What am I going to do? I'm stuck in Bremen Airport with my luggage and less than a euro. I have no way to get to my German bank account until tomorrow at the very earliest but I have no place to sleep tonight and I need to get to the train station before the last train to Braunschweig leaves at 11:30. I'm hungry. I'm cold. I'm dead tired. I realize that I've got a bank account in the states that I could overdraft at the ATM and then pay back later, so that's what I do. I get 40 euros out and get a bus from the airport to the main train station ....

... just in time to miss the last train home. #$%&ing great.
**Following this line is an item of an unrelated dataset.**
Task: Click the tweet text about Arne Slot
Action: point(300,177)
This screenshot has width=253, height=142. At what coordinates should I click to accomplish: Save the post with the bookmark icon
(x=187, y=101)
Now I'm in the exact same position I was in in the airport, only now I'm stuck in a train station without any heat. I could've cried. The next train comes at 4:18 a.m., which means I have 4 1/2 hours to wait, I think to myself as I buckle down on a bench to spend the night. But I can't sleep there either. Despite the fact that I'm dead tired, I'm too afraid of someone stealing my stuff to sleep. So I get up, walk around, talk to people, anything to stay awake. I play with the ticket machines and see what the most expensive ticket I can buy is, just for kicks. I feed a puppy who wanders into the station half of my leftover tuna sandwich until his owner comes and gets him. I talk with an old Moroccan man also waiting out the night in German about Israel and Palestine. I draw. I makes lists. I contemplate my life. I go to the bathroom and warm my hands up under the automatic dryer. At about 3:00 in the morning I meet a nice young man from Pakistan who invites me across the street for a coffee in this cafe, which is nice and warm. We talk about life.
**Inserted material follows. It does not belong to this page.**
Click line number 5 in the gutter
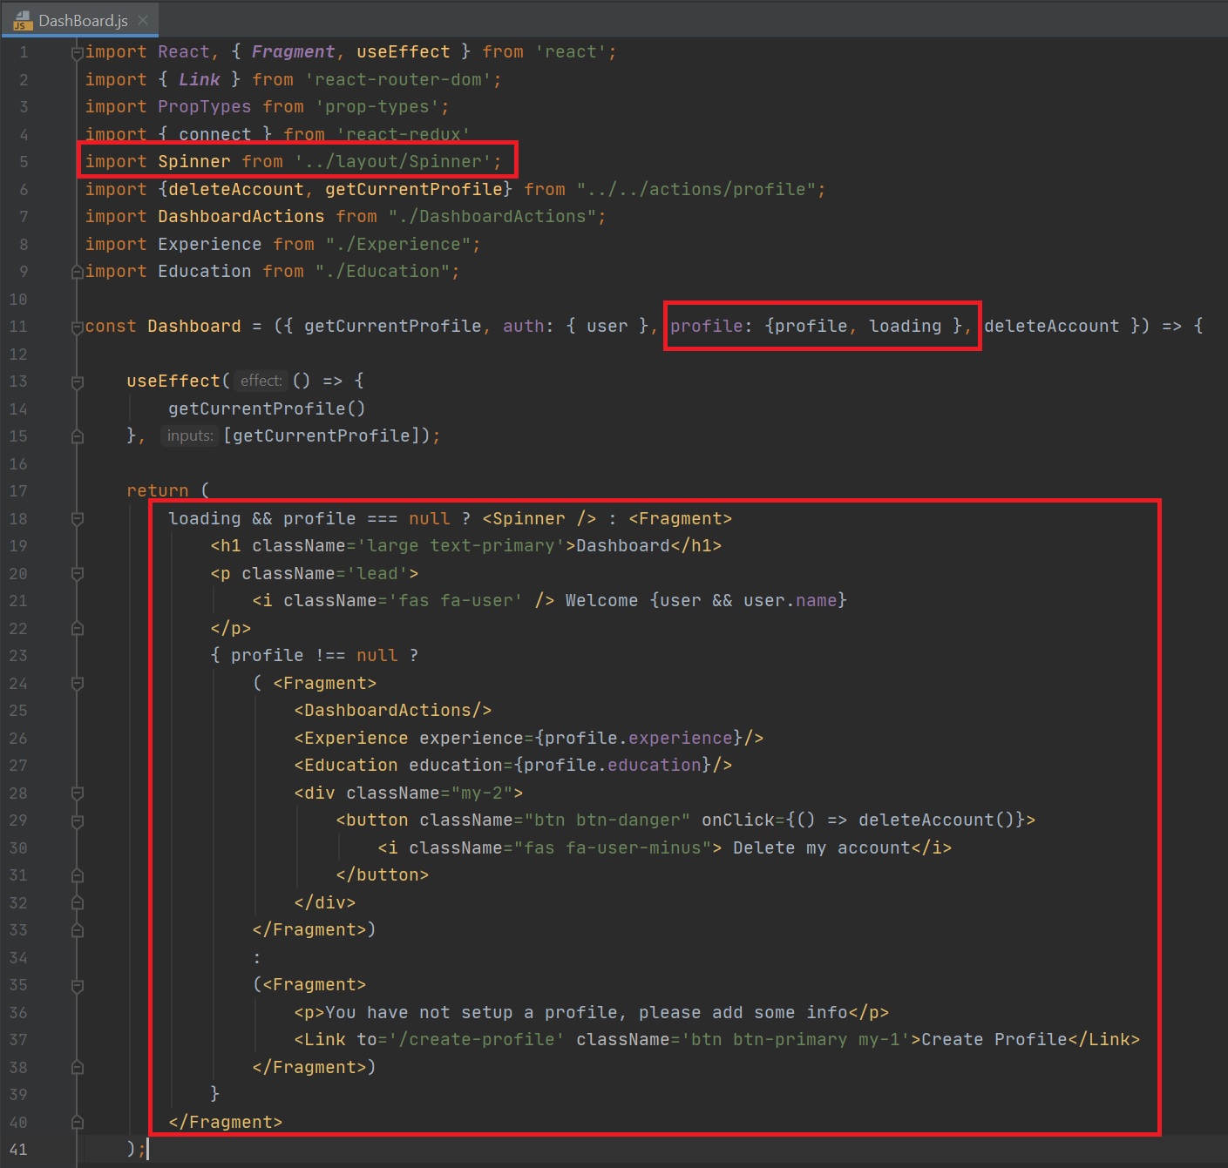1228x1168 pixels. [24, 162]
Finally, my train comes. I think I'm home free and lay down to sleep, completely exhausted. But then the ticket taker comes and asks for my ticket. I give it to him, but he's looking at it all funny. He says I haven't paid the right amount and that I need to pay him the rest right now or get off the train. Well, what do I do? I try the German card. Doesn't work. I can't overdraft the American card again. On a whim I try my old credit card and - shock of shocks! - it works. Whew. Now I really am free to sleep, which I try to do on the two and a half hour ride to Braunschweig.

I get out at Braunschweig to what I think is about a foot of snow and the early morning commuter rush. I stumble home, put on pajamas, and crash for the next 10 hours.

Worst. Day. Ever. It can only get better from here!